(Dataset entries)
+===+
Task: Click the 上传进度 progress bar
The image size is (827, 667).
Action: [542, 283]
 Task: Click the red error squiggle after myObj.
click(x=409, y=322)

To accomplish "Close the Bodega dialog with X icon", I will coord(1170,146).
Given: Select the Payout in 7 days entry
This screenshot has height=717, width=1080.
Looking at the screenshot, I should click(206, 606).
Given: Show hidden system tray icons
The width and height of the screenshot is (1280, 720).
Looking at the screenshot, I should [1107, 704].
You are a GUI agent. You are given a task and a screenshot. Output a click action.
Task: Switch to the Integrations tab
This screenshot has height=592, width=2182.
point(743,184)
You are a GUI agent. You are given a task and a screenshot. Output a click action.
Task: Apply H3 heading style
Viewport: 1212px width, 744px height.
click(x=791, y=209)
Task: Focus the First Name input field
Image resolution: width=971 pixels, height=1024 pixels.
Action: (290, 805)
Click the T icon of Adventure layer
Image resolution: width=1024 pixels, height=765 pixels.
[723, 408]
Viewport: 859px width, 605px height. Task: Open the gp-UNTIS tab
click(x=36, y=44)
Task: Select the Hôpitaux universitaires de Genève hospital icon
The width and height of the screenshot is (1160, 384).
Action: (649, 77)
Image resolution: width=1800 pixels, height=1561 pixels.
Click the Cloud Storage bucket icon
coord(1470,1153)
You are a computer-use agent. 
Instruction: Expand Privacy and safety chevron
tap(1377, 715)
+===+
Repeat the entries verbatim through the line with "Given: Show hidden system tray icons".

→ **REPLY**:
Task: Click the 上传进度 progress bar
The image size is (827, 667).
Action: [542, 283]
 Task: Click the red error squiggle after myObj.
click(x=409, y=322)

To accomplish "Close the Bodega dialog with X icon", I will coord(1170,146).
Given: Select the Payout in 7 days entry
This screenshot has height=717, width=1080.
Looking at the screenshot, I should click(206, 606).
Given: Show hidden system tray icons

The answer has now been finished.